LAKE FOREST, Ill., July 24 (Reuters) - CNH Global NV , the world's largest maker of tractors and combines, on Wednesday reported a higher quarterly profit as better sales in Western Europe and Latin America offset lower North American sales.

The company also predicted per share results would be close to break even for all of 2002 before restructuring costs. CNH lost 91 cents a share before restructuring in 2001.

Net income rose to $39 million, or 11 cents a share, in the second quarter, from $6 million, or 2 cents a share, a year ago. Per-share earnings in the latest quarter include a 2-cent restructuring charge. The year-ago figure includes goodwill amortization and restructuring costs of 11 cents per share.

The analysts' consensus estimate was 12 cents per share, within a range of 10 cents to 15 cents, according to Thomson First Call.

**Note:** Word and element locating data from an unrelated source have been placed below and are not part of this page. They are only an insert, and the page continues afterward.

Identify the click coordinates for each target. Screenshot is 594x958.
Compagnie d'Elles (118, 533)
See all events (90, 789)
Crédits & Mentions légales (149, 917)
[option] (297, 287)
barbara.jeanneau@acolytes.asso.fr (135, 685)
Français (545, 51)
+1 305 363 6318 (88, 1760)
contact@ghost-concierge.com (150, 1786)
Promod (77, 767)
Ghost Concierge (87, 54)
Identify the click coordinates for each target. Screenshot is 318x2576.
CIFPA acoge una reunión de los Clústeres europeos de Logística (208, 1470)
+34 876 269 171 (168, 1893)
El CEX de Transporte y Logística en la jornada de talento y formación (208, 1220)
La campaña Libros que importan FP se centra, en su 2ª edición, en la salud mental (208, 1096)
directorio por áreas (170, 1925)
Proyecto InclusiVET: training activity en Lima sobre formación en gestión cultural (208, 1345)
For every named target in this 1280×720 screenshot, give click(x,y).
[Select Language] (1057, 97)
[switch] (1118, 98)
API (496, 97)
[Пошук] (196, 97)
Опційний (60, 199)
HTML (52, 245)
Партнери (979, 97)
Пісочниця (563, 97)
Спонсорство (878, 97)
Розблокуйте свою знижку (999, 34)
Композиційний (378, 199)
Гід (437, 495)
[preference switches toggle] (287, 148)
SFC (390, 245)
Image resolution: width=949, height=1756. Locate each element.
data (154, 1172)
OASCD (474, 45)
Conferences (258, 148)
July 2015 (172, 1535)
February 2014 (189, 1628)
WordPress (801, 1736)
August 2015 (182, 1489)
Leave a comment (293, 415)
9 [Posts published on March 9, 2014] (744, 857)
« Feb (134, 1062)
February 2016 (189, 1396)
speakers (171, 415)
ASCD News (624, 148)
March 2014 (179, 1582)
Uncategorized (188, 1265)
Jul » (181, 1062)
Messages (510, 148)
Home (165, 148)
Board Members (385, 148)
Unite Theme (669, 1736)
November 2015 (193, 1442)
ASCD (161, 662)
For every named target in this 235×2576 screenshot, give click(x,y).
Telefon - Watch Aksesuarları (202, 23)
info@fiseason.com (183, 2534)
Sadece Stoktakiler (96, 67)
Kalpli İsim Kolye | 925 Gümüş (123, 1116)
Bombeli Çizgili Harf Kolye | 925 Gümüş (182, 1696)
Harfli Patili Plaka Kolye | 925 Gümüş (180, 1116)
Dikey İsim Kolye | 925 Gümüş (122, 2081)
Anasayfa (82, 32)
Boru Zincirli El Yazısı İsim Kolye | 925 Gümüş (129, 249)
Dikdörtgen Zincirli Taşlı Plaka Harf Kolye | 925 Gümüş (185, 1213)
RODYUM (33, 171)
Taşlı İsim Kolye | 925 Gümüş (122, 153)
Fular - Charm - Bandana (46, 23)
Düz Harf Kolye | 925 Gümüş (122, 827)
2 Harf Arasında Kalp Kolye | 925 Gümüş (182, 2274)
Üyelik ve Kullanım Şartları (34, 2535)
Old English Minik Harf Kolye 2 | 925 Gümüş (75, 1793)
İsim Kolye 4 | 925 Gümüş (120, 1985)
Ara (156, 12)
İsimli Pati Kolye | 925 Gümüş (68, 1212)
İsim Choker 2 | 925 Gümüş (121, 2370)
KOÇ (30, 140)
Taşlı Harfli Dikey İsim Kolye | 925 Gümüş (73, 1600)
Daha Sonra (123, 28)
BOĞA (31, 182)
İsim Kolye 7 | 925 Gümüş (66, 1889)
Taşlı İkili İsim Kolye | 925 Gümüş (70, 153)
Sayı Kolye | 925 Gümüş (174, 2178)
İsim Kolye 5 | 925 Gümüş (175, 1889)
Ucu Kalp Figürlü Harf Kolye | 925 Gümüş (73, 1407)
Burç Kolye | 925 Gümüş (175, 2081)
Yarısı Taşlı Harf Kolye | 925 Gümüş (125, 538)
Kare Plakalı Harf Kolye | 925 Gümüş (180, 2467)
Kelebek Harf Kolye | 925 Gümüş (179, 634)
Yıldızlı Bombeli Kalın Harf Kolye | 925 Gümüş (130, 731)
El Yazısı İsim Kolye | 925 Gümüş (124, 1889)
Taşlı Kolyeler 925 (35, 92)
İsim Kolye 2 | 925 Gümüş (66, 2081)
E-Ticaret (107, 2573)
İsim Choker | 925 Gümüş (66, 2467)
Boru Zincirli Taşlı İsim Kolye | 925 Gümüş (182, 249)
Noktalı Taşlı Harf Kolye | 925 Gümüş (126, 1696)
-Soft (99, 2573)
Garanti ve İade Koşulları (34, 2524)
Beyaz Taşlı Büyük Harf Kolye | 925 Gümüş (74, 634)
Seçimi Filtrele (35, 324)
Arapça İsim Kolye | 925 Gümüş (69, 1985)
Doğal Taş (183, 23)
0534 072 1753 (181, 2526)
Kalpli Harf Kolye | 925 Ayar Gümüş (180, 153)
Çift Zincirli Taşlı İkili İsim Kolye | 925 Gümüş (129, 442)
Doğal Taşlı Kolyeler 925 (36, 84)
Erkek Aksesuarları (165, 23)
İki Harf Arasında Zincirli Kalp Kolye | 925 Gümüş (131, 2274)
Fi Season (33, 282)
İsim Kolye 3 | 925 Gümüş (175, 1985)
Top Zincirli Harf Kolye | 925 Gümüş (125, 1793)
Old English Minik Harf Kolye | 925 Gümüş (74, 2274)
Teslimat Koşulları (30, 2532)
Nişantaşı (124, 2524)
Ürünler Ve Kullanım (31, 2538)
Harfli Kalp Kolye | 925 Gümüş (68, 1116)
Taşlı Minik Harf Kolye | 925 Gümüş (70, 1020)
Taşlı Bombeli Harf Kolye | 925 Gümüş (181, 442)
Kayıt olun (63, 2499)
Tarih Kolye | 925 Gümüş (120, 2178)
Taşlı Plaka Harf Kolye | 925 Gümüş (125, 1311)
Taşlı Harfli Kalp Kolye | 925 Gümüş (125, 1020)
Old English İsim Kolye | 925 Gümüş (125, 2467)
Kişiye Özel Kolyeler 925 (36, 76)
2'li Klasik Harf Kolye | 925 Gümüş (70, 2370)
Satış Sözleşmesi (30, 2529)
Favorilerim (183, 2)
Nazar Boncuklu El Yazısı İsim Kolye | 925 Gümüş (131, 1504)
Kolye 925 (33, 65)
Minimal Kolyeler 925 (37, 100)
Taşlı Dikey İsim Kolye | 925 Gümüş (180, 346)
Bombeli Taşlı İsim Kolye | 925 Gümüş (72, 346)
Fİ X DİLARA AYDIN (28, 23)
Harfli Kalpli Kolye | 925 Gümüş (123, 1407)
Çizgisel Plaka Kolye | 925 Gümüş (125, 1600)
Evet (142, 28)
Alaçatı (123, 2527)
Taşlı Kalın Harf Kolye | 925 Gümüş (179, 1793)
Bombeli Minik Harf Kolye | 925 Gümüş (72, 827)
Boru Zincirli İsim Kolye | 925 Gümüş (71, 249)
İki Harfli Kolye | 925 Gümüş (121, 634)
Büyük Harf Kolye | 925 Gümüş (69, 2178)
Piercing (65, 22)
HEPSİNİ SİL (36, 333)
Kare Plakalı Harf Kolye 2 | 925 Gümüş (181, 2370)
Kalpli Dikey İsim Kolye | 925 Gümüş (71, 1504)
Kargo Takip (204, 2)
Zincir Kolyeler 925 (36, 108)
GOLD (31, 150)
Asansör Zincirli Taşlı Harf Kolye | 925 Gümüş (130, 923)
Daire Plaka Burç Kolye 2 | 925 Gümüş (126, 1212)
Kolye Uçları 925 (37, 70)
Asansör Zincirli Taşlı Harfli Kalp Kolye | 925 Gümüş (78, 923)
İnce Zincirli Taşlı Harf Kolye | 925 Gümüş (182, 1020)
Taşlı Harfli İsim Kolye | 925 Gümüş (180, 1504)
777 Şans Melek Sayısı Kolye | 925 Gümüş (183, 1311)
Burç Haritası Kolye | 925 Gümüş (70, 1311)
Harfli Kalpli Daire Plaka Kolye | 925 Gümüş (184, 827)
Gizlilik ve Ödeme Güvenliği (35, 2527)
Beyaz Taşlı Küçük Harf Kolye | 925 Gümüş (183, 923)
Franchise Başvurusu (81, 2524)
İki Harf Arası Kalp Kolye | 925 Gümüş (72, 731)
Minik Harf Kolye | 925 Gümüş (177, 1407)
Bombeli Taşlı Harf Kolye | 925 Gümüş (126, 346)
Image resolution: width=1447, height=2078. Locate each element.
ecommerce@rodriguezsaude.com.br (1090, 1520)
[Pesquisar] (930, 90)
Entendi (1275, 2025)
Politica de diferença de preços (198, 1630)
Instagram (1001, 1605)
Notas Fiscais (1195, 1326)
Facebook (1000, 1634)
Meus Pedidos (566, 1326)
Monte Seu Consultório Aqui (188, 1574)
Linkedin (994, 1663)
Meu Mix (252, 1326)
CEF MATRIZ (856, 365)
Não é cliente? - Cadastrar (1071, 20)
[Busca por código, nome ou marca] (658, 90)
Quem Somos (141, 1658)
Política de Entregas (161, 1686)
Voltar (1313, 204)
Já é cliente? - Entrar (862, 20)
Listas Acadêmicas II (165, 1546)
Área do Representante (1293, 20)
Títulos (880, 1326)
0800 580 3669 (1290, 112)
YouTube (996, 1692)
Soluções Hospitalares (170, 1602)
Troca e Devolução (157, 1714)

Excluding restructuring charges, CNH's second-quarter profit was $45 million, compared to $34 million, excluding restructuring charges and goodwill amortization, a year ago.

Consolidated revenue rose to $2.71 billion from $2.69 billion.

Lake Forest, Illinois-based CNH, which is 85 percent-owned by Italian auto giant Fiat SpA , last month said it expected to post a small profit in 2002, helped by cost savings from a 1999 merger. CNH posted a net loss of $332 million last year.

The company said it expects continued growth in the European agricultural equipment industry and lower interest expense from debt reduction actions to offset weaker agricultural sales in North America.

Revenue from agricultural equipment sales rose 8 percent to $1.778 billion In the second quarter.

But it warned its bottom line would be hurt if the European construction equipment market weakens in the second half of the year.

Construction equipment revenue in the quarter fell 5 percent to $804 million and declined 13 percent excluding acquisitions, hurt by a significant drop in sales of light equipment, especially in North America, CNH said.

Cost savings from profit improvement programs are ahead of schedule at $481 million, CNH said. It added it raised its goal to $850 million in savings by 2005 from an earlier target of $600 million.

CNH said in the latest quarter it introduced its first new models since the merger of New Holland N.V. and Case Corp. in 1999. The new models will carry higher margins than the products they replace.

The company said it expects substantial profit improvement when it replaces most of its Case IH and New Holland product lines with new models by the end of 2004.

Shares of CNH closed Tuesday at $3.14, near an all-time low.